La relación entre el savoring y la felicidad

Por Nicole Marques, estudiante graduanda de psicología

Durante la pandemia y la cuarentena, he leído y estudiado sobre el bienestar y la felicidad; en especial esa que está cerca de la cotidianidad y no la que uno espera experimentar cuando llega ese “gran momento”.  Durante esto me encontré con un término que me llamó la atención. En el curso de la ciencia del bienestar de la psicóloga Laurie Santos de Yale University, ella introduce el término “savoring” que en español puede traducirse como saborear. Me imagino que ya tienes una idea de a dónde se dirige el término. Pero de manera conceptual, savoring o saborear es el acto de salir de una experiencia para revisar y apreciarla. De hecho, el acto de “saborear” intensifica y alarga las emociones positivas que surgen al hacer algo que disfrutas. Con todo lo anterior me pregunté, ¿cómo se diferencia esto del clásico “estar presente”? y ¿cómo podemos saborear nuestras experiencias cotidianas? 

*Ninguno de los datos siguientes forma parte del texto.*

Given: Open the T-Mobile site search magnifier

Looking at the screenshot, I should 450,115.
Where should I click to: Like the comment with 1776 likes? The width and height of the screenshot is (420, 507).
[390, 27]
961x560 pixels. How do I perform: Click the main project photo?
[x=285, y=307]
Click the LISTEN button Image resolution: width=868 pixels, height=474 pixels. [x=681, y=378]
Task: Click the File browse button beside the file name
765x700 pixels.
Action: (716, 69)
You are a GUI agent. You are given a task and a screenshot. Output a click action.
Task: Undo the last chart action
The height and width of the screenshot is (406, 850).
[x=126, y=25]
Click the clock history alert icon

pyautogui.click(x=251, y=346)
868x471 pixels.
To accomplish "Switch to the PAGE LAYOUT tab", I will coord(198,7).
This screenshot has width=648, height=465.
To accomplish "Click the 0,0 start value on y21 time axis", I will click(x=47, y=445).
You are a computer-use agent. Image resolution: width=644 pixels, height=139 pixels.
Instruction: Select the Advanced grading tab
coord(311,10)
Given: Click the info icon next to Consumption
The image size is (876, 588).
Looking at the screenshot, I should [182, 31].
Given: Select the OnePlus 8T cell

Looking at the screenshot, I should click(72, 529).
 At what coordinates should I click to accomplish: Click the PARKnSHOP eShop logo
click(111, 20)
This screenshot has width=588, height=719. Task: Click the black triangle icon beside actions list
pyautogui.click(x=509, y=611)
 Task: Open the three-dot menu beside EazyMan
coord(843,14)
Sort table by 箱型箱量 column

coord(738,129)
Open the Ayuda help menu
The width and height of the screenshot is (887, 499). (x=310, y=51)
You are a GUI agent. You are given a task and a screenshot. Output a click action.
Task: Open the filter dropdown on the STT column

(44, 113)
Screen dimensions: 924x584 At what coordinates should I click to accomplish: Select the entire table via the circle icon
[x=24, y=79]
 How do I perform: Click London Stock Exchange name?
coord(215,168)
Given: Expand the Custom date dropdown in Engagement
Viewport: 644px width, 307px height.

En respuesta a la primera pregunta, el estar presente puede ser parte del acto de saborear, pero el acto de saborear incluye otras estrategias cognitivas y comportamentales. Y en respuesta a la segunda pregunta, un aspecto que me encanta de este curso es que se aleja de lo abstracto y te da herramientas para hacerlo y practicarlo de una vez. Entonces, la psicóloga Santos cita a José et al. (2012) y resume algunas actividades relacionadas con el acto de saborear las experiencias positivas el cual puede incrementar, intensificar y alargar tus emociones positivas. A continuación, te las comparto: 

  1. Esta estrategia muchas veces lo hacemos sin notarlo y se trata de simplemente hablar con otra persona sobre la experiencia y contarle que tan bien se sintió la experiencia. No tiene que ser una experiencia tan elaborada o compleja, comparte con alguien que tan bien se sintió cualquier parte de tu día. Lo más sorprendente es que solo pensar en qué le dirías a otra persona es una estrategia para “saborear la experiencia”. 
  2. Realiza la actividad con alguien más. Los resultados indicaron que cuando uno experimenta la actividad con otra persona esto puede aumentar las emociones positivas que provoca la actividad. 
  3. Cuando estés en esa experiencia, pausa y piensa que afortunado/a eres por eso que estás viviendo. También, puedes escribirlo si es algo que sientes que te funciona más a ti.
  4. Demuéstralo con tu cuerpo, permítete ese mini bailecito, salto, grito o risa que te provoca la experiencia en tu cuerpo y nota que sensaciones físicas la experiencia agradable te provoca. 
  5. Date tus propios cumplidos, dite a ti mismo que orgulloso estás. 
  6. Por último, solo déjate ser absorbido por el presente. 

Ahora que ya tienes varias ideas intenta elegir una estrategia con la que te sientas más identificado/a, la más adaptable a tu estilo de vida y/o aquella que te llamó la atención y proponte saborear una actividad al día. También, puedes reflexionar sobre qué otras cosas ya haces te permite “saborear” una experiencia y cómo puedes hacerlo más seguido. Espero que este escrito te haya inspirado para incorporar esta estrategia a tu caja de herramientas de salud mental. 

Bibliografía: Jose et al. (2012). Does savoring increase happiness? A daily diary study. The Journal of Positive Psychology, 7(3), 176-187.